L’esoscheletro da thriller che ricorda – purtroppo solo sulla carta – Memorie di un assassino (2003) è preso da un fatto di cronaca vera che riguarda 5 bambini scomparsi su un monte, ma se l’ipotesi di fondere due registri così lontani come la commedia e le procedure investigative non viene presa in considerazione, Lee opta per una regia routinaria senza piglio distinguibile, che se unita alla sceneggiatura sull’orlo del precipizio costringe lo spettatore a prendere le distanze da questo film.
Anzi, direi che proprio in fase di scrittura si toccano punti bassini per almeno tre motivi:

1) Tutta la prima parte con il professore universitario, nel bilancio finale risulta ininfluente, ok insinuare il possibile coinvolgimento di un padre delle vittime, e ok mostrare il brancolamento nel buio da parte delle autorità, ma a che pro? Sicuramente non del regista che dando priorità al crimine commesso non fornisce la mappa del tesoro preferendo invischiarsi in sospetti superflui.

Sezione dati:
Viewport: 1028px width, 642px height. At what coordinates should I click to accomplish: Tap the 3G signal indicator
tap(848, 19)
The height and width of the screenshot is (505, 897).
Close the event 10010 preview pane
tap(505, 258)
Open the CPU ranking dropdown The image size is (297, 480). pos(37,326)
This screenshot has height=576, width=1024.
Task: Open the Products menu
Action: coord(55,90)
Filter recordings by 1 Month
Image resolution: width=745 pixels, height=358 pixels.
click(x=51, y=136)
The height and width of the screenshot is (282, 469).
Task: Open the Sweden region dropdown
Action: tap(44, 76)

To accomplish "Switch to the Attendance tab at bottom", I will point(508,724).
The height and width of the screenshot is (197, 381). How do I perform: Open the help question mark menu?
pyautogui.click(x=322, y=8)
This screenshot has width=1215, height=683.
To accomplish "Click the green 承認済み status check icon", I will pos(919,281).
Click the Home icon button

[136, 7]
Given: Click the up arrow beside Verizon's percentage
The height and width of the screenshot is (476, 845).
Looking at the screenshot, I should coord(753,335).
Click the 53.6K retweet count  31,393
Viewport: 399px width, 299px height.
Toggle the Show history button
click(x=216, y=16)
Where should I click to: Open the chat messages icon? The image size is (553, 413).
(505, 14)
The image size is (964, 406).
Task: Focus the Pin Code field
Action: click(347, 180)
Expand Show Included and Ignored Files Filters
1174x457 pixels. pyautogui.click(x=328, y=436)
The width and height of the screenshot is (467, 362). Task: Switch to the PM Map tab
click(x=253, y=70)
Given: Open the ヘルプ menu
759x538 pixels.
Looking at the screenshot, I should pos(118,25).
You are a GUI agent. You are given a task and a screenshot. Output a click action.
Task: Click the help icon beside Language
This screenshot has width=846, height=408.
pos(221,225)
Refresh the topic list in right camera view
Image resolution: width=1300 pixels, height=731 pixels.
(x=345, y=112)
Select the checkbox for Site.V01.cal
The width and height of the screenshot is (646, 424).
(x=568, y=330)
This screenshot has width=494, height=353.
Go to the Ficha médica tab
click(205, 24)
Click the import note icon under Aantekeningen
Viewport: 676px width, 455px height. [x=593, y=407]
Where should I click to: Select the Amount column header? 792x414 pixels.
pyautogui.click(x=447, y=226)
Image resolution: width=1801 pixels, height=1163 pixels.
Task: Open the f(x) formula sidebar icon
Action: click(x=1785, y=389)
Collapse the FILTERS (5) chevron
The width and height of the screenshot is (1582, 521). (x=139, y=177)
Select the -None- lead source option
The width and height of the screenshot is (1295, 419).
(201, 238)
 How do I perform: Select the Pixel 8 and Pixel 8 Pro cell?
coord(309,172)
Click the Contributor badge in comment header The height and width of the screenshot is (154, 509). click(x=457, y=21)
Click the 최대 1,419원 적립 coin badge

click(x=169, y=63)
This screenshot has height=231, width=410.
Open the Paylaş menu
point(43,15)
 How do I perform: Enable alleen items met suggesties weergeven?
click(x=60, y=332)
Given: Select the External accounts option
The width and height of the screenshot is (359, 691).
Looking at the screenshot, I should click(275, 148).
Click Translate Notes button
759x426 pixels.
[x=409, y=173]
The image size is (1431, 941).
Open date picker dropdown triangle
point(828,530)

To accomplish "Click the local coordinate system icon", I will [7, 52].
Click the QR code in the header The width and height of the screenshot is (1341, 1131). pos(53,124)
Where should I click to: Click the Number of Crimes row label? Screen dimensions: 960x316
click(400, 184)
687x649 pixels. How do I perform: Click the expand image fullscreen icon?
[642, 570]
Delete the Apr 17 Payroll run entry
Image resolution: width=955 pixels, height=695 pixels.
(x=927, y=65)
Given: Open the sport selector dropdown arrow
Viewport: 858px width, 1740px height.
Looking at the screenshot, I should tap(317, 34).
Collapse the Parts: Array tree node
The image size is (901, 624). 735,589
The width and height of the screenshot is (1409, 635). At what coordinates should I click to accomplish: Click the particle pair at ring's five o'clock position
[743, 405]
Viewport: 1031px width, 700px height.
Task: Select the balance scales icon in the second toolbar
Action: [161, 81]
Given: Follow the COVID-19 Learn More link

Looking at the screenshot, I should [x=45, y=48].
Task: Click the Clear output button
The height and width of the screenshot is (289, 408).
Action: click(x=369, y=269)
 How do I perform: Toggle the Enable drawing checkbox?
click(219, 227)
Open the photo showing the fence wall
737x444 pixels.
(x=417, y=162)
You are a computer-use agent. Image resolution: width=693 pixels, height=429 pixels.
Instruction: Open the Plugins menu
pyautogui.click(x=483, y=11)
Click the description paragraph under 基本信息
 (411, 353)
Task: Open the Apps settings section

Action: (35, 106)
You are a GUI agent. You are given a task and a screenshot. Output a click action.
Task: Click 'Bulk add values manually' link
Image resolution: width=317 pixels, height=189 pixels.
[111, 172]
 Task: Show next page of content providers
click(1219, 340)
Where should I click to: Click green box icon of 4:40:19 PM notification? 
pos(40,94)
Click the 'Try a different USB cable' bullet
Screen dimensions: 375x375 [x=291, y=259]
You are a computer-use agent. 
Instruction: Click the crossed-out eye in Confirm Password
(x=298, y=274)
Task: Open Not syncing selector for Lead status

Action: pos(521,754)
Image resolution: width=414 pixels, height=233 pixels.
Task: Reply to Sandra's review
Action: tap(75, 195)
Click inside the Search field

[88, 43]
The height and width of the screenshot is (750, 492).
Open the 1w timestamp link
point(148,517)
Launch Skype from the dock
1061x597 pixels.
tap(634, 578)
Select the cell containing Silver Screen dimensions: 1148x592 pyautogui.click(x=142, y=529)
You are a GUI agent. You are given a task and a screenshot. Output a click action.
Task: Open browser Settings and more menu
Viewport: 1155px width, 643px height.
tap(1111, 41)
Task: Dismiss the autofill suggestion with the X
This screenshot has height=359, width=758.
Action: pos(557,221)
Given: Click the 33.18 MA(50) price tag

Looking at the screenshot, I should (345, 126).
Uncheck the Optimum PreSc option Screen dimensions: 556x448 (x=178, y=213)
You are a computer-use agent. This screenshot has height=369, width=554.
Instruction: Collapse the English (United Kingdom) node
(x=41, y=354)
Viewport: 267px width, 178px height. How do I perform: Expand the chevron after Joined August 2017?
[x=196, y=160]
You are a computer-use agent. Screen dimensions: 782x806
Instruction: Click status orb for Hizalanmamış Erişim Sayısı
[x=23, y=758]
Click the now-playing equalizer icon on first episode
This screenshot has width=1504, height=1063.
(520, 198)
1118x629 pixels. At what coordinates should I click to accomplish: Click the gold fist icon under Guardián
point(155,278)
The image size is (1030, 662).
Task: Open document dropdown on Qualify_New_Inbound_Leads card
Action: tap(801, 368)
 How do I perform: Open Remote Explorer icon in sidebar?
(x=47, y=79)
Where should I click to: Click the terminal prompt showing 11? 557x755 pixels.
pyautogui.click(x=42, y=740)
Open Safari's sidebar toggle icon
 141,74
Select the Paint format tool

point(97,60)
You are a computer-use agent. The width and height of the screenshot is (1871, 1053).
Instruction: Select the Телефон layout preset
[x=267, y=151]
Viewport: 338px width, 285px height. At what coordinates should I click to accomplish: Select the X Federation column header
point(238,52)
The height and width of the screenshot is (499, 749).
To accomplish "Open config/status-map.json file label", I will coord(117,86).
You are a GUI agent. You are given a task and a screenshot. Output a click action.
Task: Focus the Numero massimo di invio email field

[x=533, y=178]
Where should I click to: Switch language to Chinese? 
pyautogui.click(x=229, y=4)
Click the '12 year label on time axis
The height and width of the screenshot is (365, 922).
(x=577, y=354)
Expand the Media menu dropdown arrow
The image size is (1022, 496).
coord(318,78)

Elenco attività:
• a. Secondo la recensione, da quale fatto di cronaca vera è tratto l'esoscheletro da thriller del film?
• b. Riformula in modo più conciso il paragrafo della recensione che inizia con «1) Tutta la prima parte», conservandone i fatti principali.
• c. Ricopia dalla recensione il tratto che va da «1) Tutta la» fino a «in sospetti superflui.».
I record non hanno alcun legame con la recensione.

Risposte alle attività:
• a. Da un fatto di cronaca vera che riguarda 5 bambini scomparsi su un monte.

• b. La prima parte con il professore universitario risulta alla fine ininfluente: insinua il possibile coinvolgimento di un padre delle vittime e mostra le autorità che brancolano nel buio, ma senza uno scopo. Il regista, privilegiando il crimine commesso, non fornisce la mappa del tesoro e si invischia in sospetti superflui.

• c.
1) Tutta la prima parte con il professore universitario, nel bilancio finale risulta ininfluente, ok insinuare il possibile coinvolgimento di un padre delle vittime, e ok mostrare il brancolamento nel buio da parte delle autorità, ma a che pro? Sicuramente non del regista che dando priorità al crimine commesso non fornisce la mappa del tesoro preferendo invischiarsi in sospetti superflui.